Un nacimiento oscuro, sin orillas, nace en la noche de verano

"Los días del verano dormían a tu sombra..." (José Luis Borges)


Hay un pintor que lleva el verano tatuado en su paleta: Edward Hopper. La placidez de las noches estivales, con ventanales abiertos a la gran ciudad y cortinas que bailan tímidamente, los porches durante la madrugada, el sol de la mañana bañando las pieles blancas, vestidos que se ciñen a las sinuosidades de la carne, el olor a mar..., todo está en Hopper.

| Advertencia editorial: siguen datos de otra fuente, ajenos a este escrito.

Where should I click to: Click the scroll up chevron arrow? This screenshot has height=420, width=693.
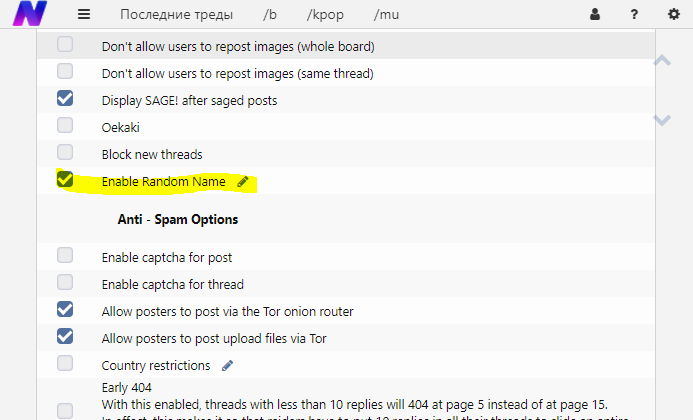pyautogui.click(x=661, y=62)
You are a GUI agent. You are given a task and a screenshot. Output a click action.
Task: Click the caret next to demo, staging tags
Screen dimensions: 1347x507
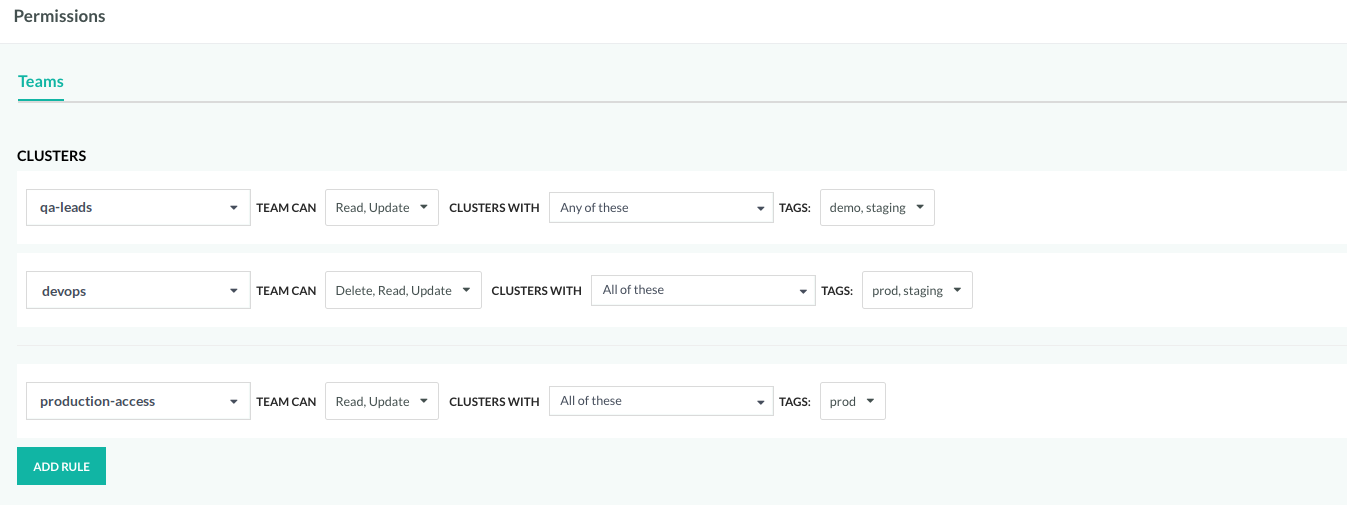point(919,208)
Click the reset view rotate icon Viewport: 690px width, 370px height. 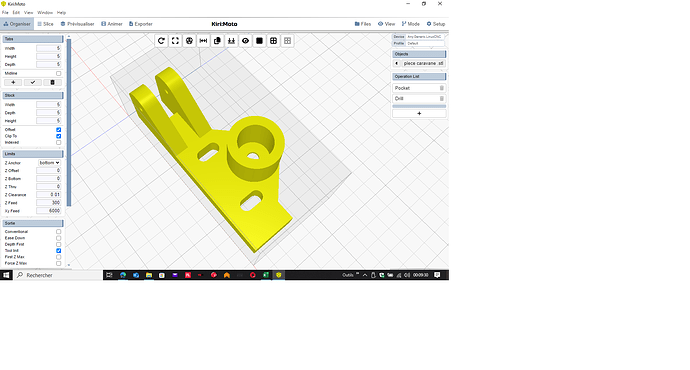(161, 41)
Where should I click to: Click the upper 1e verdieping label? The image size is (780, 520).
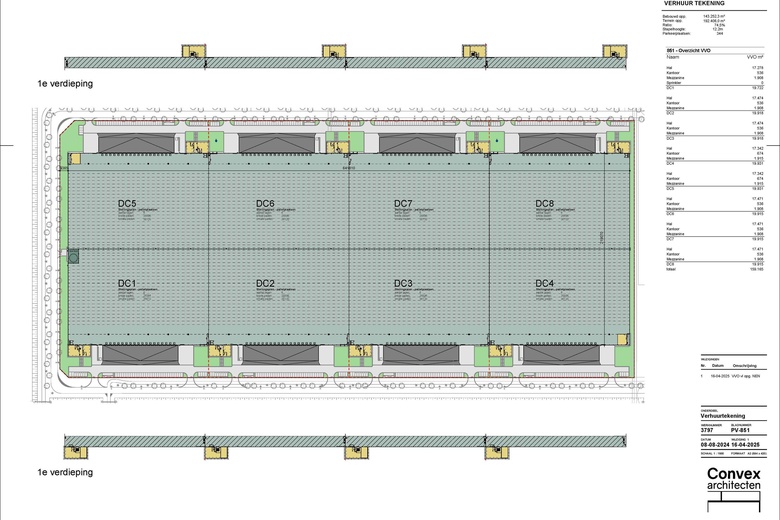tap(65, 84)
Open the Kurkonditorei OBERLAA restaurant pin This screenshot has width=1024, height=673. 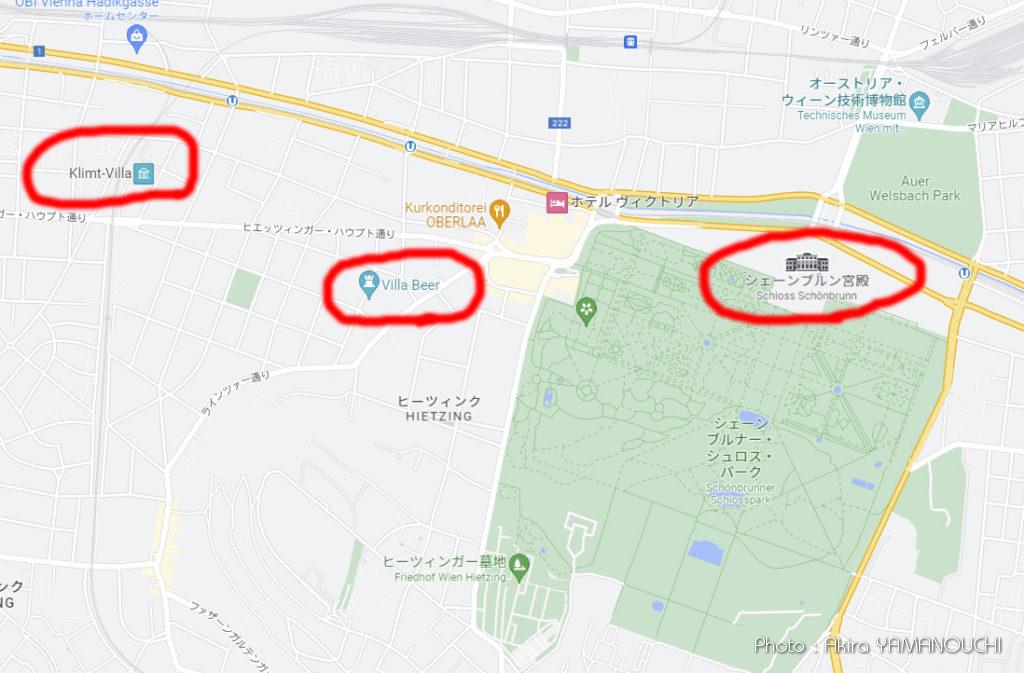pos(500,213)
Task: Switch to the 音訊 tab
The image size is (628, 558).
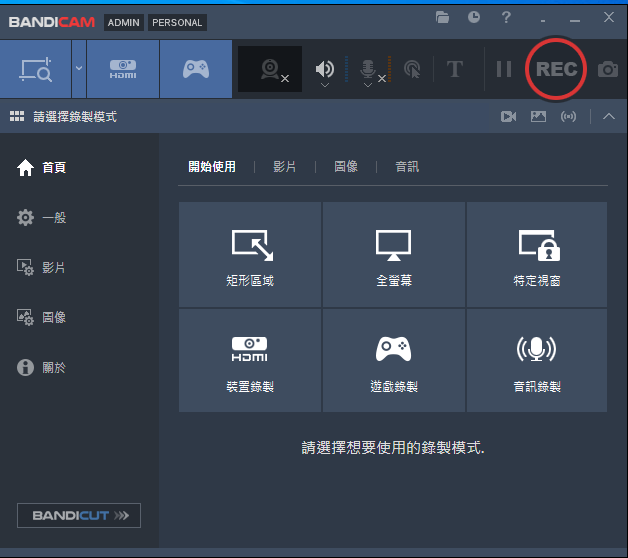Action: click(407, 167)
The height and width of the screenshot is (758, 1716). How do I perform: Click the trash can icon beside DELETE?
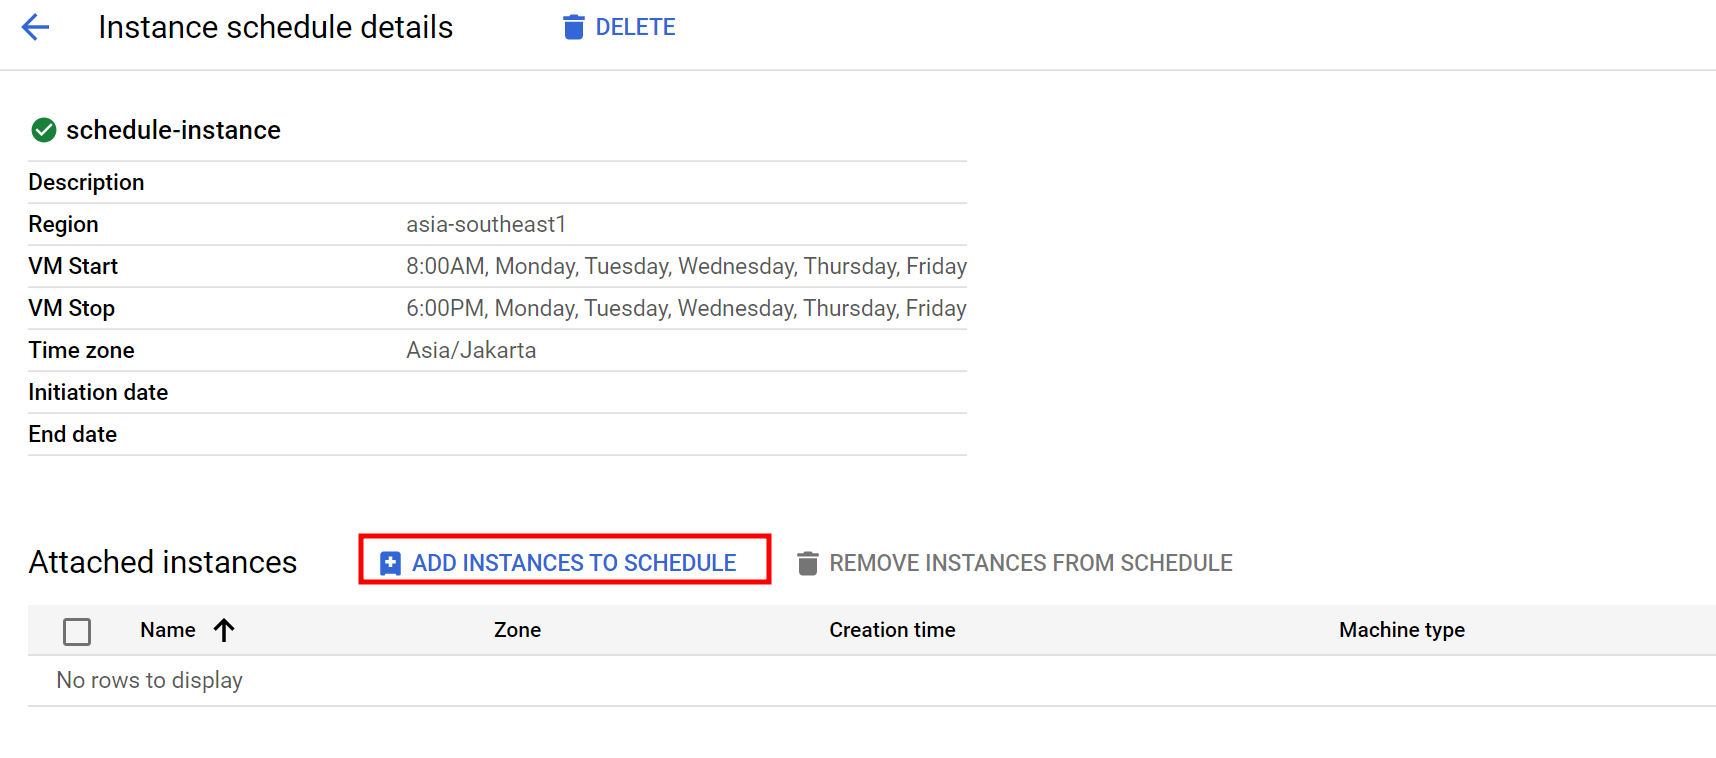573,27
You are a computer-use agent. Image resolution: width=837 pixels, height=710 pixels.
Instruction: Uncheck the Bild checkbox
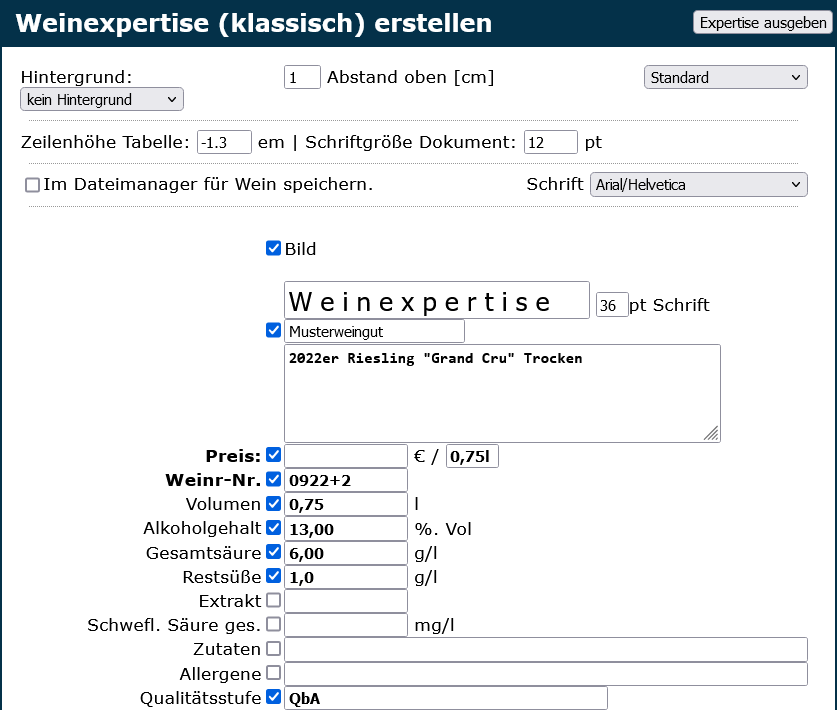[273, 248]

"En algún sitio del verano estamos juntos
acechando con labios que la sed ha invadido".

(Pablo Neruda)

"Pulsas, palpas el cuerpo de la noche,
verano que te bañas en los ríos,
soplo en el que se ahogan las estrellas,
aliento de una boca,
de unos labios de tierra.

Tierra de labios, boca
donde un infierno agónico jadea,
labios en donde el cielo llueve
y el agua canta y nacen paraísos.

Se incendia el árbol de la noche
y sus astillas son estrellas,
son pupilas, son pájaros.
Fluyen ríos sonámbulos.
Lenguas de sal incandescente
contra una playa oscura.

Todo respira, vive, fluye:
la luz en su temblor,
el ojo en el espacio,
el corazón en su latido,
la noche en su infinito.

Un nacimiento oscuro, sin orillas,
nace en la noche de verano,
en tu pupila nace todo el cielo".
(Octavio Paz)
 
"Hacia un horizonte
de menta y sombra,
viaja tu nombre
rodando por el mar del verano".


(Álvaro Mutis)


“Viento que la derriba en ola sin espuma
y sustancia sin peso, y fuegos inclinados.
Se rompe y se sumerge su volumen de besos
combatido en la puerta del viento del verano”.